We are also worried that the arrival of Official Unsolicited Email, sent through an Email Preference Scheme, will give entirely the wrong message to the huge numbers of small businesses who are now using the Internet. They will conclude (quite wrongly in our view) that unsolicited email is acceptable and does not act as negative advertising. These businesses will then start to send such mail of their own, bypassing the Preference system because of ignorance or an inability to pay the price demanded.

Although such a situation can in principle be policed by prosecuting the miscreants, we would get the same situation we have today, with many small senders of mail who are hard to detect, filter and stop, but the whole problem will have been ratcheted up to a higher level.

The sending of bulk unsolicited email by our customers

Like most ISPs we operate an "Acceptable Use Policy" for our services. This AUP clearly states that it is forbidden to send unsolicited email of a commercial nature, or indeed to send bulk unsolicited email of any kind.

If we receive substantiated complaints that one of our customers has been sending bulk unsolicited email we suspend their account. We will reopen it once an apology has been received, but will terminate it for a second infringement. We find that less than one customer a day infringes the AUP, usually through ignorance of what is acceptable behaviour. Second offences are extremely rare.

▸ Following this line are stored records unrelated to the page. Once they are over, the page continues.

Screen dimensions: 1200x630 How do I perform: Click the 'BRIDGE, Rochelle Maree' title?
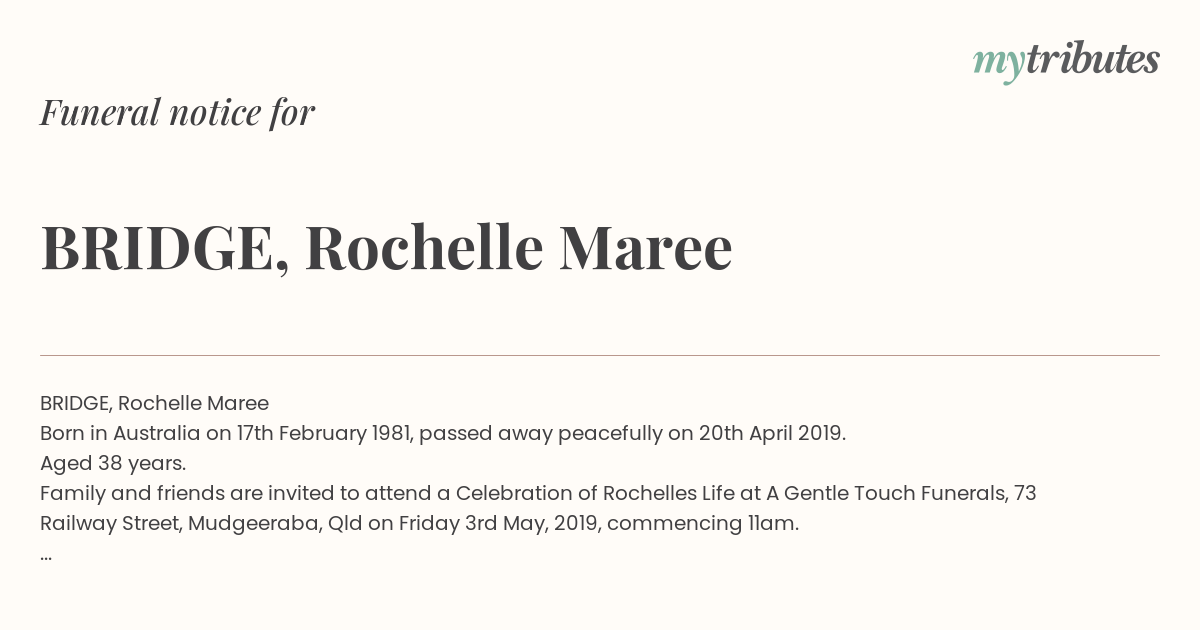(386, 248)
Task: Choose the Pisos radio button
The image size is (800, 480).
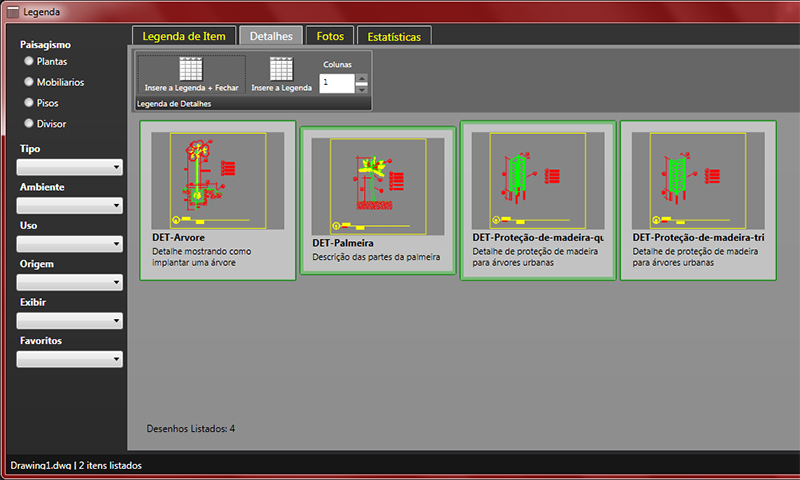Action: (x=29, y=103)
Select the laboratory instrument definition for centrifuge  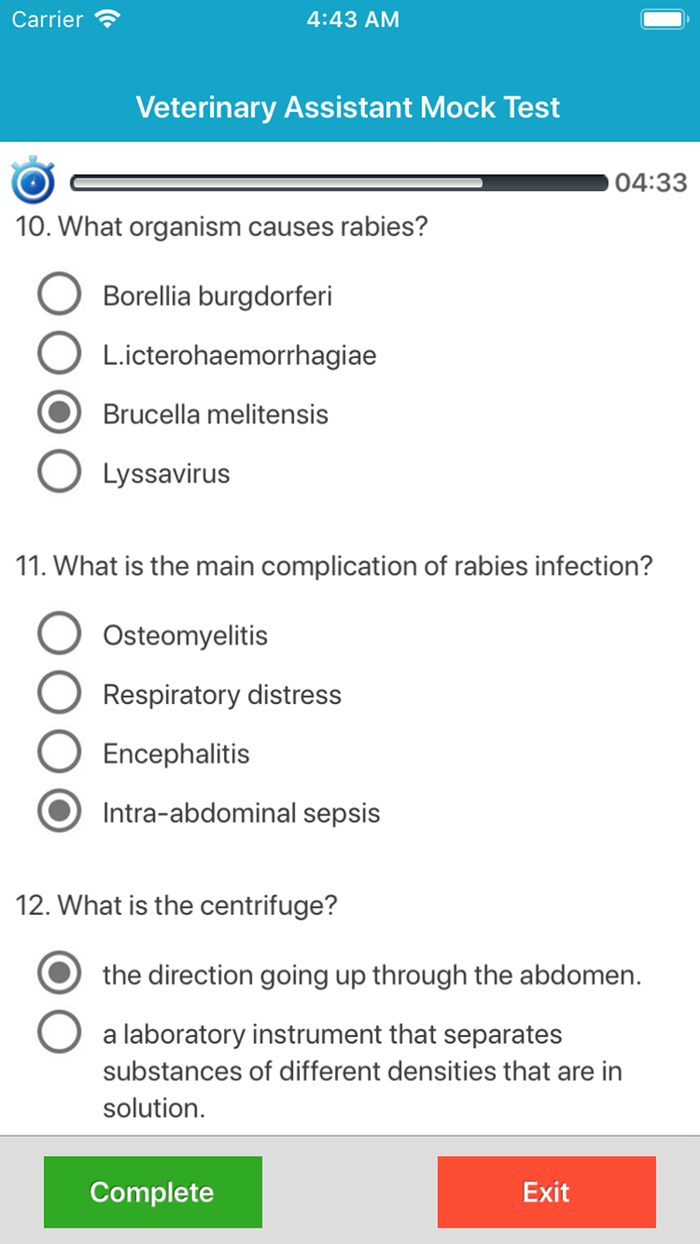coord(59,1032)
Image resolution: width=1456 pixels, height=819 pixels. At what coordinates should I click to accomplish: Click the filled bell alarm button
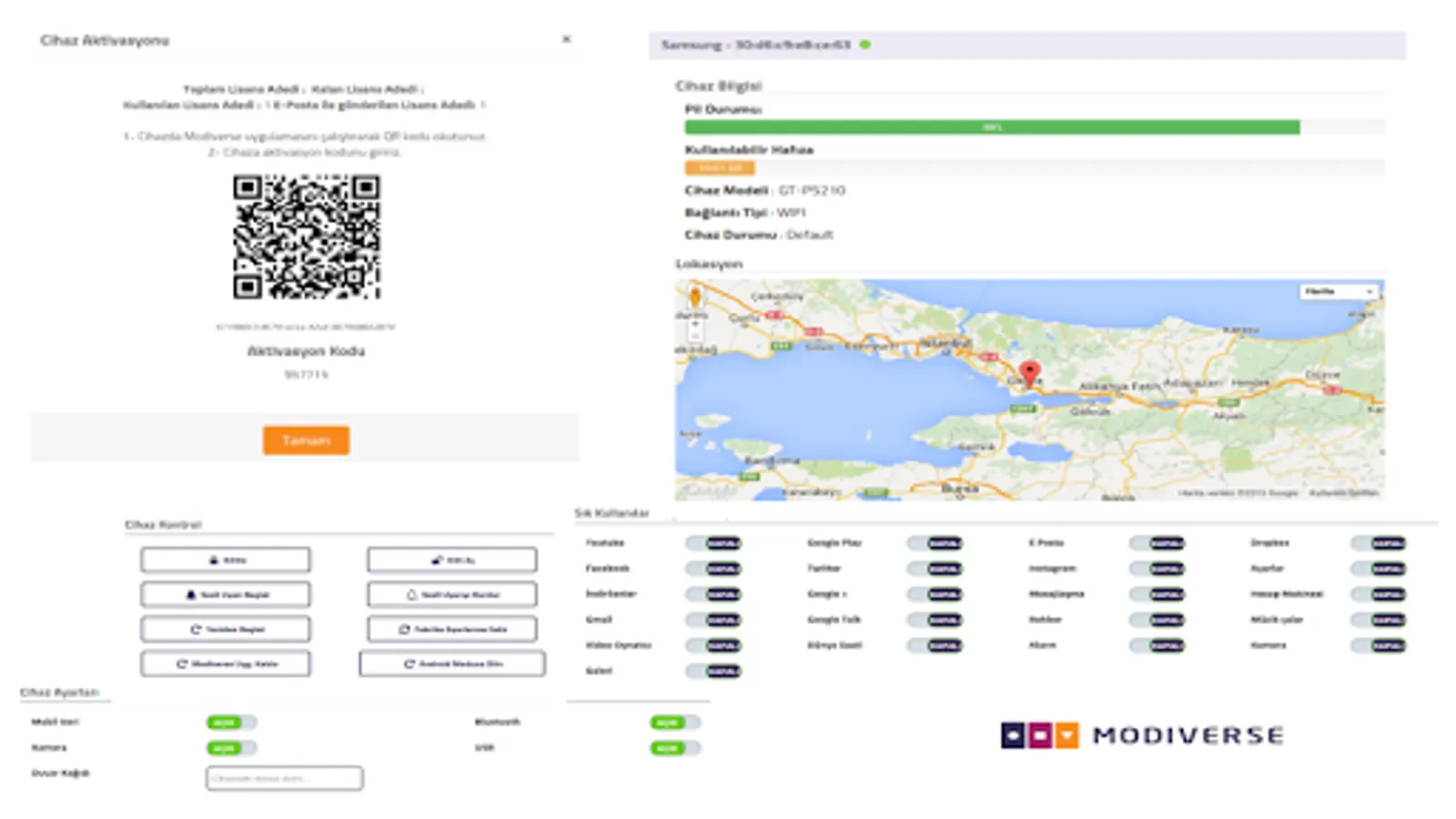click(226, 594)
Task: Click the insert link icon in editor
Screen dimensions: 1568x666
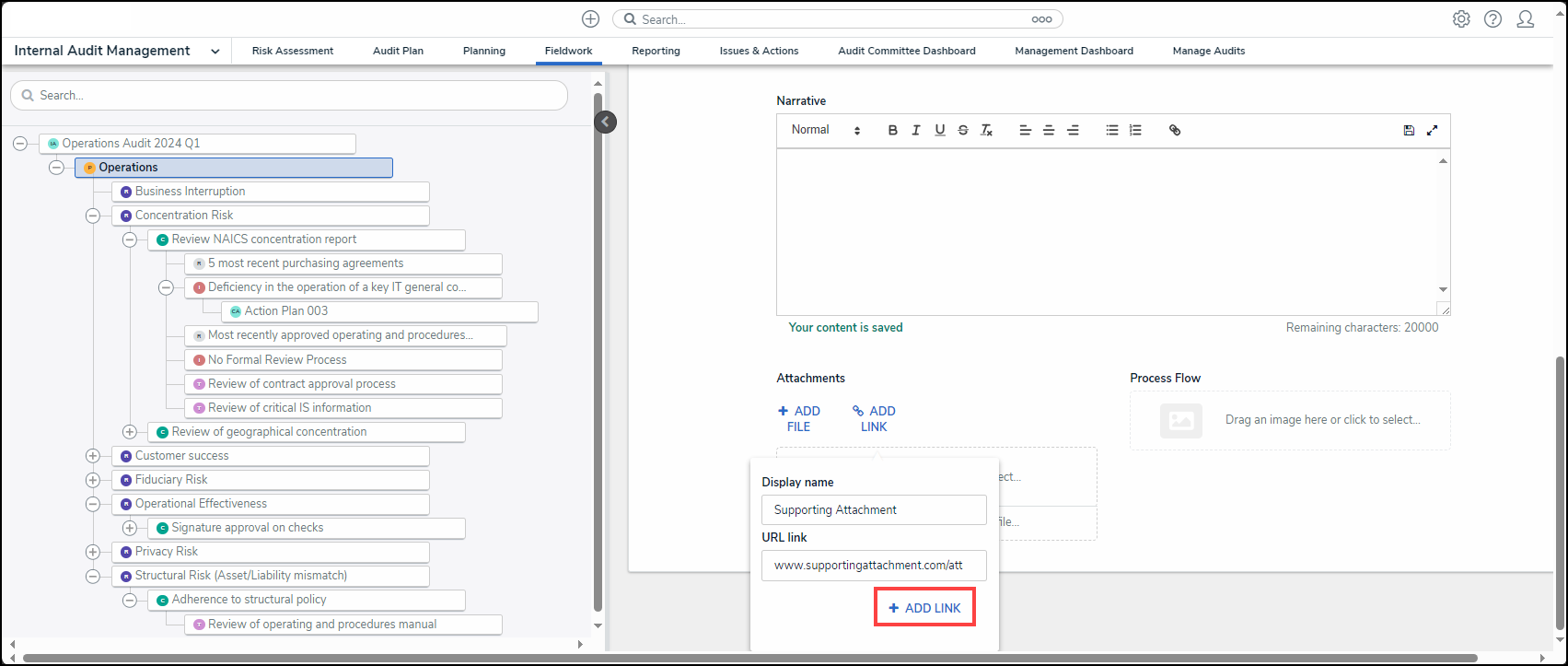Action: point(1174,131)
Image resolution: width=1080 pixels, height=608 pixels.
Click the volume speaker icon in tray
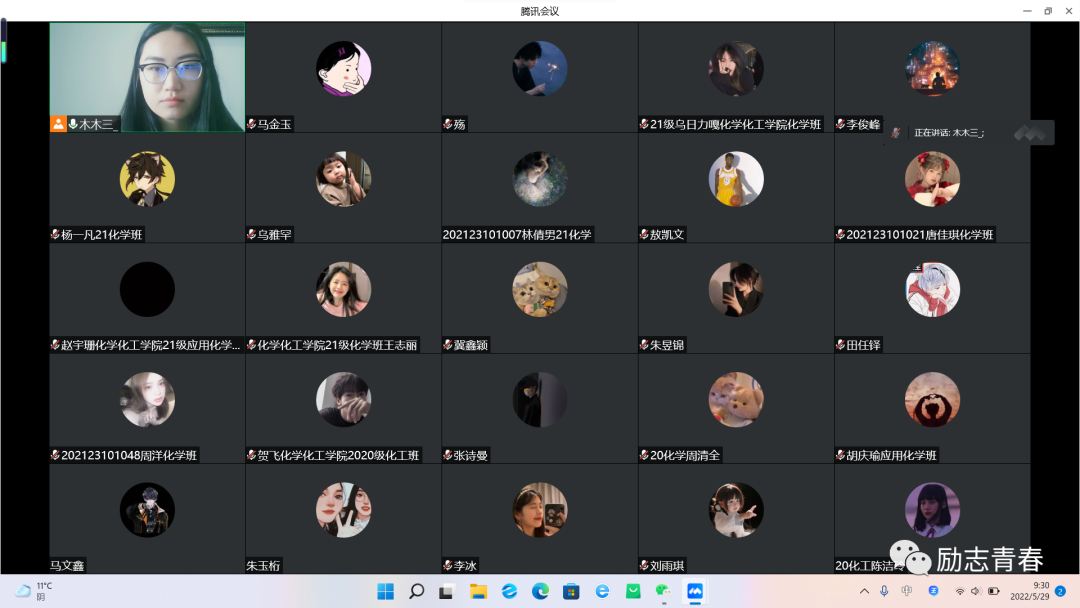(976, 591)
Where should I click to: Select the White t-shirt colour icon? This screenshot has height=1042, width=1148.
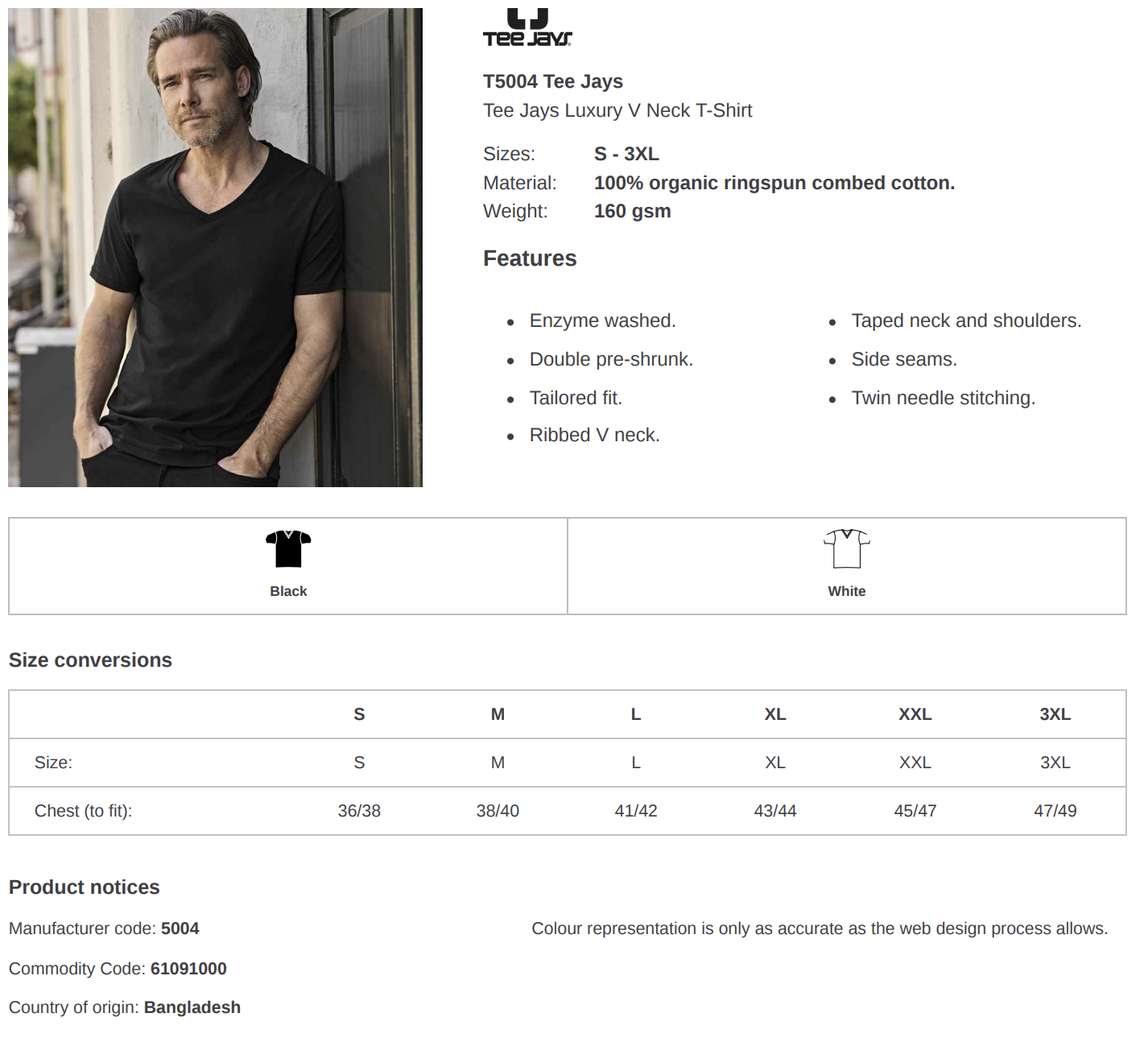[847, 549]
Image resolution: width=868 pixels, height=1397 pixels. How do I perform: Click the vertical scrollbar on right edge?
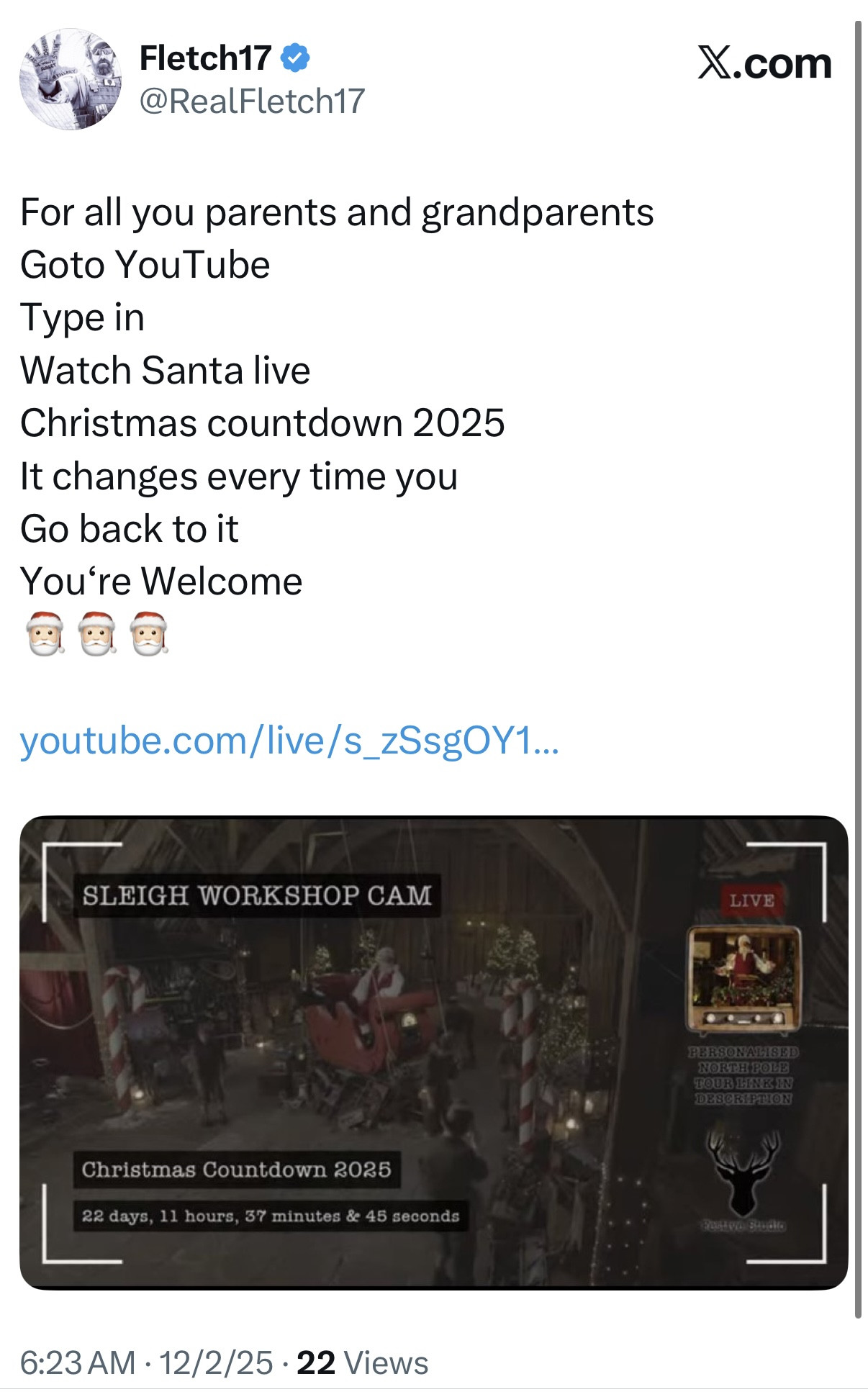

The London Internet Exchange (LINX) has produced a "Best Current Practice" (BCP) document for dealing with the problem of unsolicited bulk email. The LINX runs the major UK neutral interconnect point for the Internet industry, and has a membership of 80 or so of the largest ISPs and Telcos. It has pooled the expertise of these companies to describe the best possible ways to tackle the problems surrounding unsolicited bulk email.

The LINX BCP document makes it crystal clear that the sending of unsolicited bulk email is unacceptable and requires ISPs to terminate the Internet access accounts of repeat offenders. What this will mean in practice is that whatever strict legal rights to send unsolicited email may exist, it will continue to be extremely hard to find a provider in the UK who is prepared to sell you a service which will allow you to send it in bulk.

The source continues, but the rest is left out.